Mango and blueberry have made history as the first “fruity” e-cigarette flavors to receive Food and Drug Administration (FDA) approval for sale in the United States. Why is this a big deal? After six years and more than 26.6 million applications from companies seeking approval to sell vapes legally in the States, the FDA has authorized just 45 e-cigarettes for sale. Until now, all of them were menthol or tobacco flavored. The FDA said these authorizations are important because Americans who smoke cigarettes “deserve better, less harmful alternatives,” a position long advocated for by R Street.

Flavored e-cigarettes are a contentious topic in tobacco regulation, primarily due to concerns that flavors will appeal to teenagers. However, the new approvals demonstrate that the FDA considers these products “appropriate for the protection of public health”—in other words, they can play a role in smoking cessation and harm reduction for adults who smoke.

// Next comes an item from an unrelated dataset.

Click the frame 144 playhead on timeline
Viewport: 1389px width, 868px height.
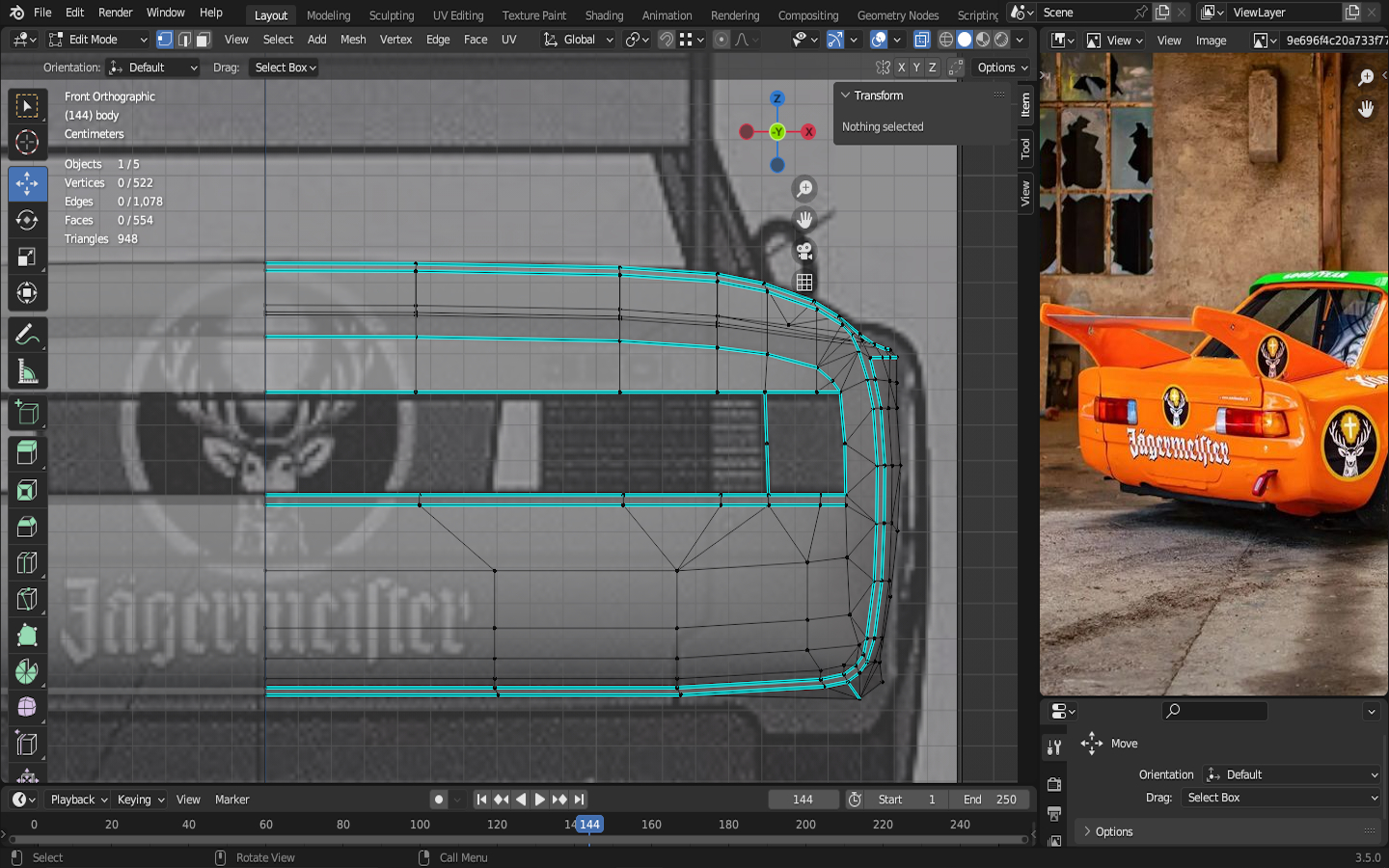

Getting a new e-cigarette on the market

Convenience store shelves are full of unauthorized, unregulated e-cigarettes. But in order for a nicotine e-cigarette to be sold legally in the United States, the FDA must review an extensive application and determine that the product is “appropriate for the protection of public health.” While this standard is not perfectly defined, the FDA has published several considerations for assessing the net harm or benefit of a new product:

  1. What are the risks and benefits to the overall population?
  2. Will the product’s availability make people more or less likely to stop smoking?
  3. Will the product’s availability encourage people who do not currently use any tobacco or nicotine products to start?
  4. Are there strong quality controls on the production of the product?

Balancing benefits to current smokers and risks to youth

Although there is evidence that adults who use non-tobacco-flavored e-cigarettes (e.g., fruit and menthol) to help them quit smoking are nearly twice as likely to succeed compared to adults who use tobacco-flavored e-cigarettes, there are concerns that these flavors may encourage youth use.

A large increase in youth e-cigarette use in the late 2010s led the Office of the Surgeon General to declare it an epidemic. Youth e-cigarette use has decreased significantly since then and is now at one-third of its 2019 peak despite the broad availability of unauthorized flavored e-cigarettes.

The FDA’s decision to authorize two fruit-flavored e-cigarettes was influenced by a novel technology that requires users to verify their age via a smartphone app in order to use the products. As with so much in tobacco harm reduction, this technology represents a tradeoff between preventing youth use and encouraging uptake by adults who smoke. R Street’s Jeffrey S. Smith wrote that older people, who smoke at the highest rates, “report low trust in digital health tools,” so the “technology—although effective as a gatekeeper—may hinder product uptake among the population that would benefit the most.”

What’s next?

The FDA’s authorization of these fruit-flavored products marks a shift in the agency’s regulatory approach and provides an example for other companies seeking approval for a non-tobacco- or menthol-flavored e-cigarette product. However, only time will tell how many more flavored products will be deemed “appropriate for the protection of public health.”

These newly authorized products will doubtlessly face continued scrutiny. Kathy Crosby, CEO and president of the nonprofit Truth Initiative, was right to say that these approvals represent “a key-test case” and that the company’s marketing of the products and the effectiveness of its age-gating technology should be closely monitored.

However, the work of harm reduction for adults who smoke does not end with regulatory approval. Misperceptions about e-cigarettes’ risk compared to combustible cigarettes abound. In 2020, only 11.4 percent of adults surveyed correctly believed that e-cigarettes are less harmful than combustible cigarettes. Even the majority of physicians are misinformed about e-cigarettes’ lower relative risk compared to combustible cigarettes. These misperceptions are associated with low rates of providers recommending e-cigarettes as a smoking cessation tool. Educating the public and the medical community to correct false narratives and shift behaviors is necessary to realize the full harm reduction potential of e-cigarettes.